Before the recent surge in respiratory illness, overall hospital vacancy hovered around 8%, with intensive care units vacancies at 6% and 12%, according to health authority numbers from early December. But vacancies dropped for both to 5% or less as the viruses spread.

The surge caused by RSV, flu and COVID-19 peaked in early December and is expected to drop off, according to an analysis released by OHSU on Friday. 

However, hospitals remain crowded and 311 patients remain stuck in the emergency departments waiting for a bed in the hospital, according to the OHSU analysis. That number hovered above 100 a year ago, 

“Salem Hospital is consistently near or above 100% capacity,” said Wood, spokesperson for Salem Health. She said the number of COVID-positive patients at the hospital still averages at 25 or more patients a day, which she said equates to a full nursing unit. Another 20 or more patients with RSV or influenza also continue to be hospitalized at Salem Health, she said. 

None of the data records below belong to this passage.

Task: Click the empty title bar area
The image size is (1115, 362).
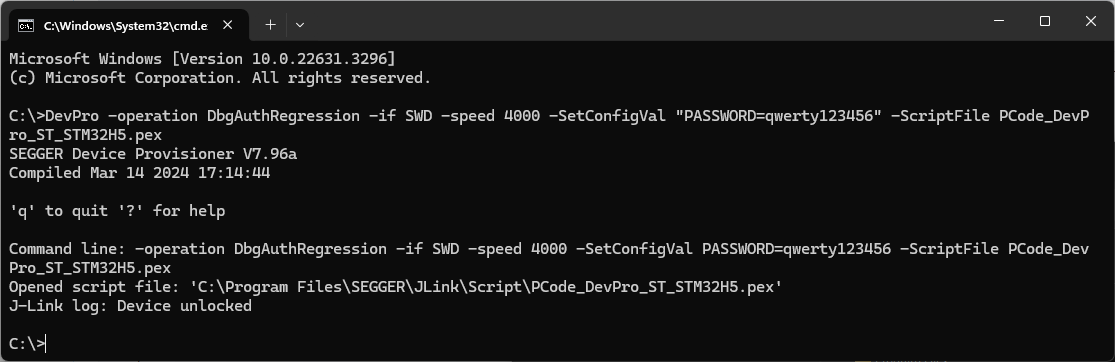Action: coord(640,21)
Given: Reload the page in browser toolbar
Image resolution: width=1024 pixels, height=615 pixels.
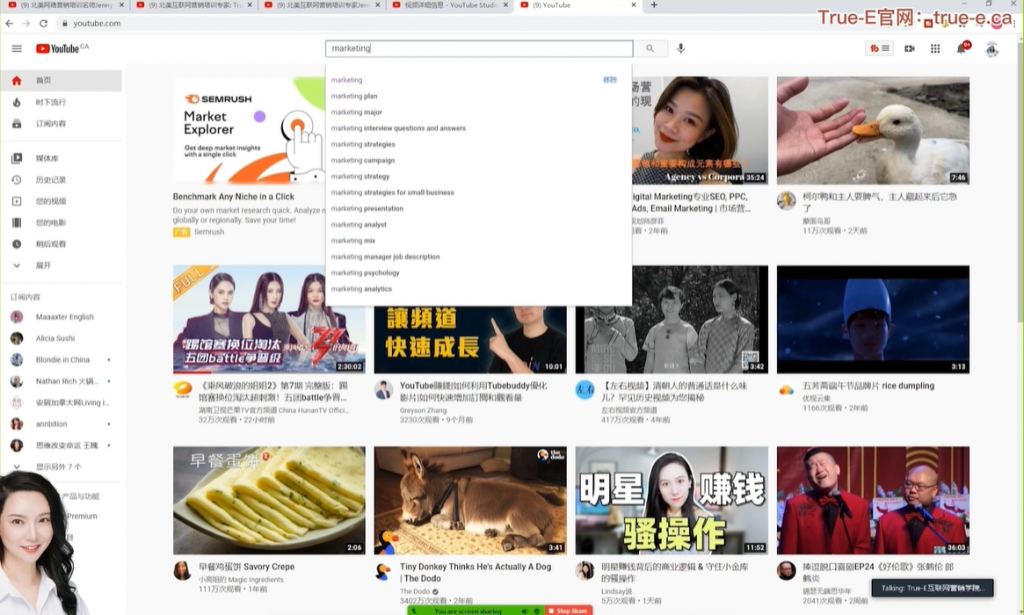Looking at the screenshot, I should point(41,23).
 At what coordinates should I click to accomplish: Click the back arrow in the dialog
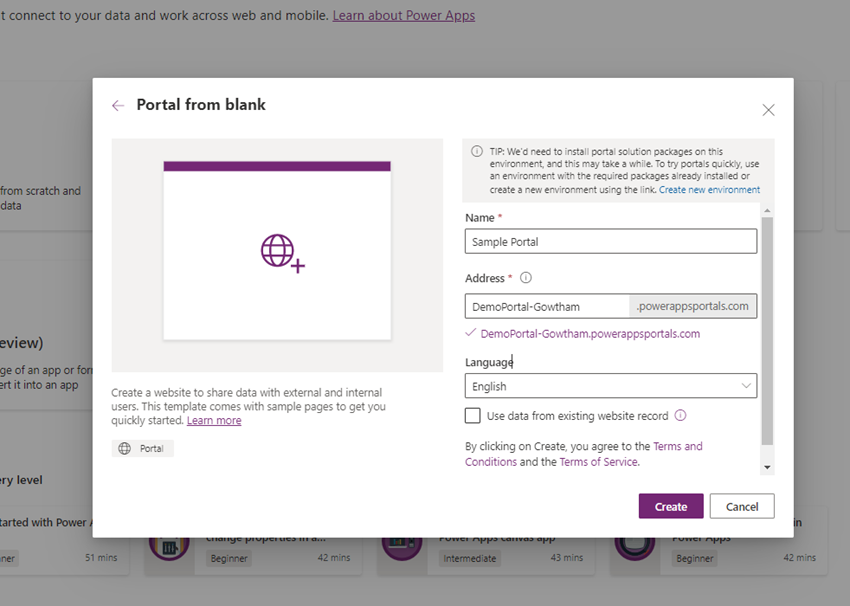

The four hospital systems in the Portland metro area remain under crisis standards of care, emergency measures that give them more flexibility around staffing and to triage the care of patients. 

Rideout said OHSU’s adult and pediatric emergency departments are full, along with its intensive care units, and patients are being cared for in hallway beds and semi-private rooms. 

“This additional staff is providing invaluable help for our clinicians and allowing us to not only provide necessary care to Oregonians but add surge capacity,” she said.